Records from a data source:
- - -
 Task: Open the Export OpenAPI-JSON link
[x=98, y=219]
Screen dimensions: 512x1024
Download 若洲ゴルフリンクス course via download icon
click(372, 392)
- - -
Requirement - Copy, character for character, the lines from the line that holds "Screen dimensions: 512x1024" through the final line of the records above.

Response below -
Screen dimensions: 512x1024
Download 若洲ゴルフリンクス course via download icon
click(372, 392)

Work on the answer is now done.